Repeat the data that follows in full. Do not include the pictures.

[[ Records shown open ]]

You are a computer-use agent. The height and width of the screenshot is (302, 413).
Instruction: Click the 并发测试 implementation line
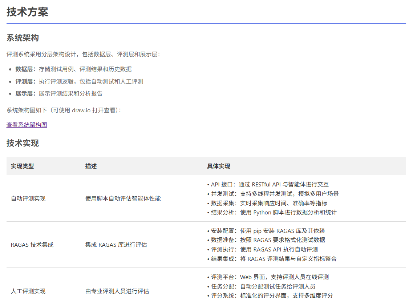pyautogui.click(x=273, y=194)
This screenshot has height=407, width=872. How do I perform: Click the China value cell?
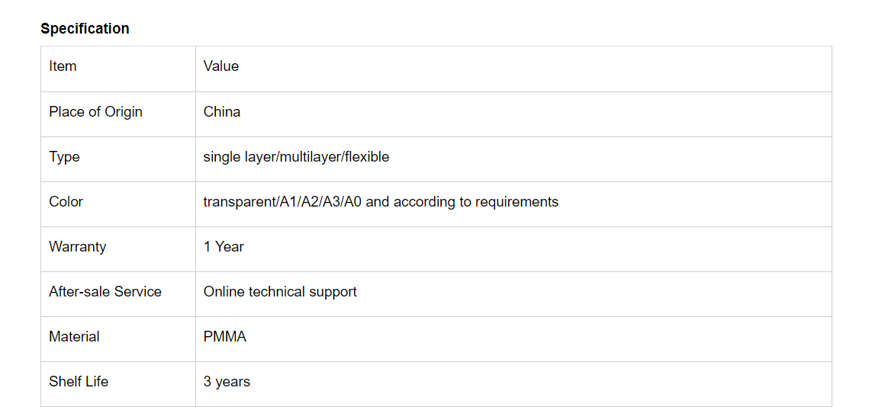(x=222, y=112)
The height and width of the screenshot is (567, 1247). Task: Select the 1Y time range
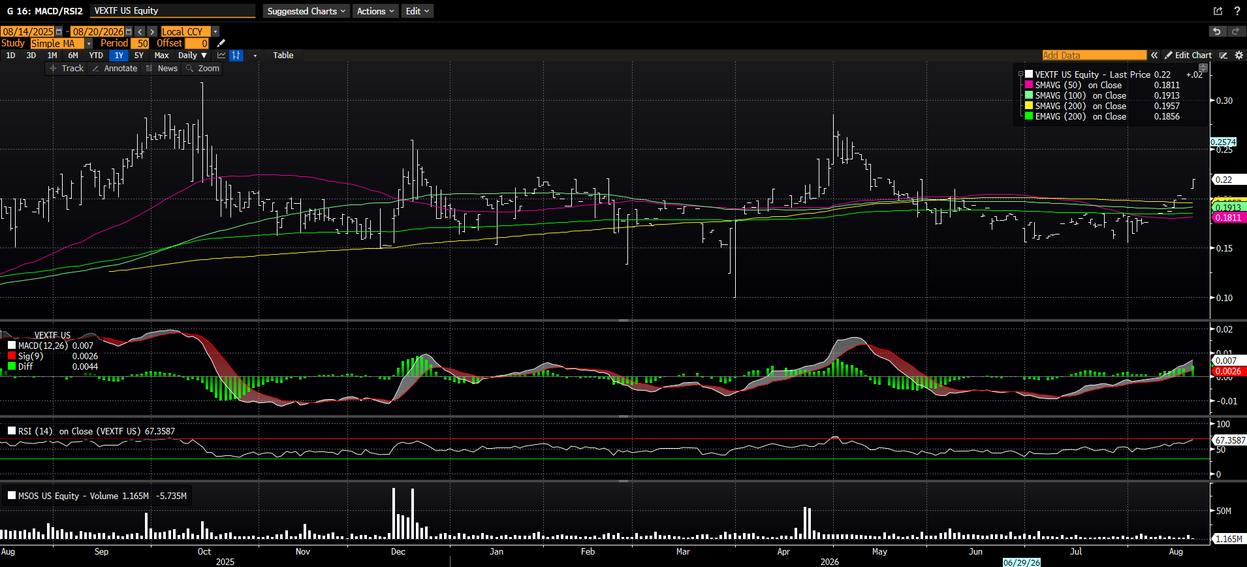[x=119, y=56]
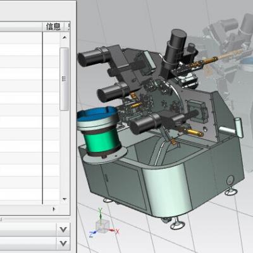Expand the upper dropdown chevron below the table

pyautogui.click(x=63, y=229)
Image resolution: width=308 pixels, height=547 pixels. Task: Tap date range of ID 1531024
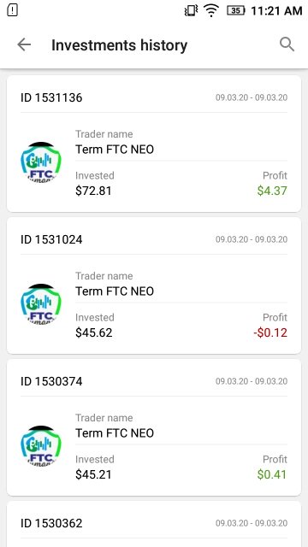point(252,239)
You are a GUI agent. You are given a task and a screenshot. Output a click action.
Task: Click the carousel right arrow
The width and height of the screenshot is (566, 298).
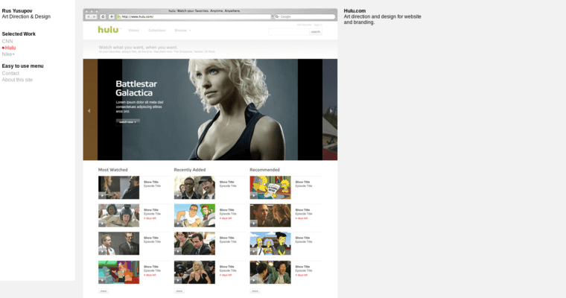coord(331,110)
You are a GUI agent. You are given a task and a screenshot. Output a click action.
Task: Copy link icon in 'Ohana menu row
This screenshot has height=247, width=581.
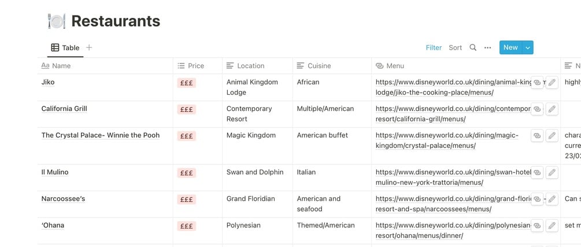(x=537, y=226)
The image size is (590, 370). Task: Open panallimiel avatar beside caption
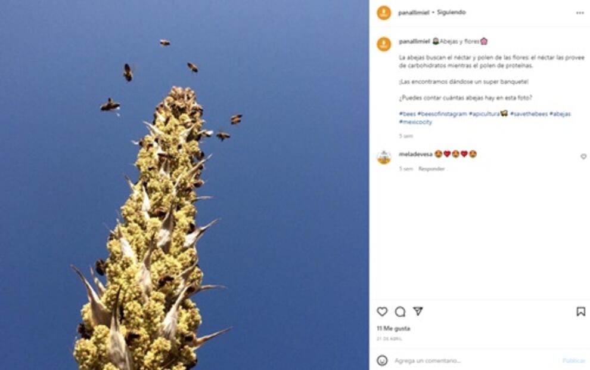[384, 44]
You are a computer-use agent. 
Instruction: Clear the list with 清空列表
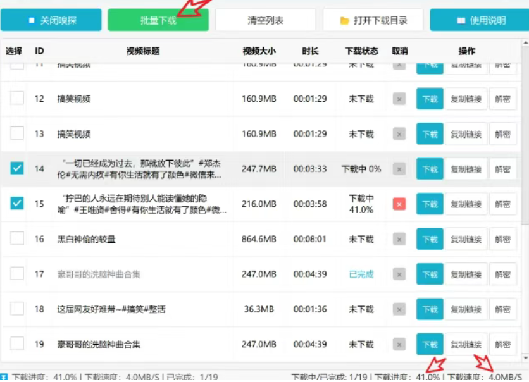[x=265, y=20]
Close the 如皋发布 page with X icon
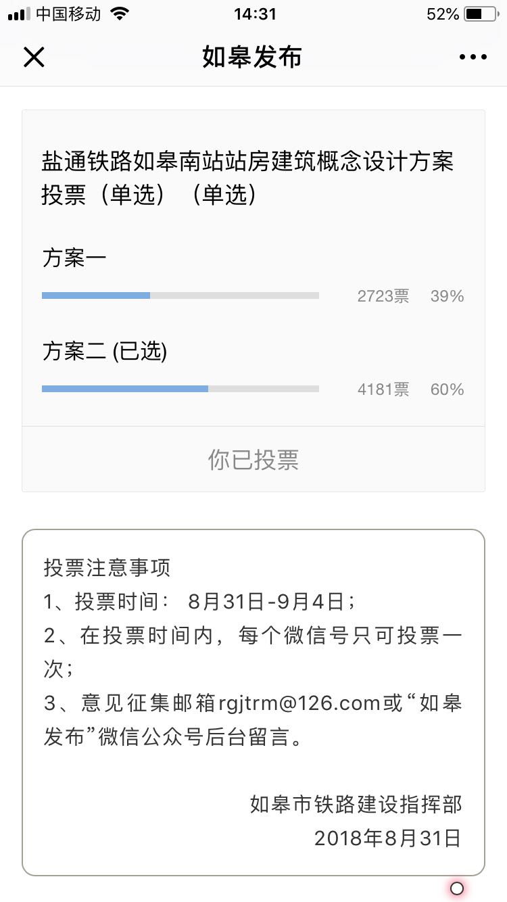This screenshot has height=902, width=507. tap(34, 57)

[[ Records shown closed ]]

__Solution to this exercise__
You are a computer-use agent. The height and width of the screenshot is (302, 413).
Instruction: Click the 并发测试 implementation line
pyautogui.click(x=273, y=194)
This screenshot has height=407, width=872. How do I perform: Click the China value cell?
(x=222, y=112)
The height and width of the screenshot is (567, 1247). Task: Select the 1Y time range
[x=119, y=56]
Expand the upper dropdown chevron below the table

pyautogui.click(x=63, y=229)
Image resolution: width=308 pixels, height=547 pixels. Task: Tap date range of ID 1531024
point(252,239)
You are a GUI agent. You are given a task and a screenshot. Output a click action.
Task: Click the carousel right arrow
The width and height of the screenshot is (566, 298).
coord(331,110)
You are a GUI agent. You are given a task and a screenshot. Output a click action.
Task: Copy link icon in 'Ohana menu row
This screenshot has height=247, width=581.
(x=537, y=226)
The image size is (590, 370). Task: Open panallimiel avatar beside caption
[384, 44]
You are a computer-use agent. 
Instruction: Clear the list with 清空列表
[x=265, y=20]
Close the 如皋发布 page with X icon
This screenshot has height=902, width=507. tap(34, 57)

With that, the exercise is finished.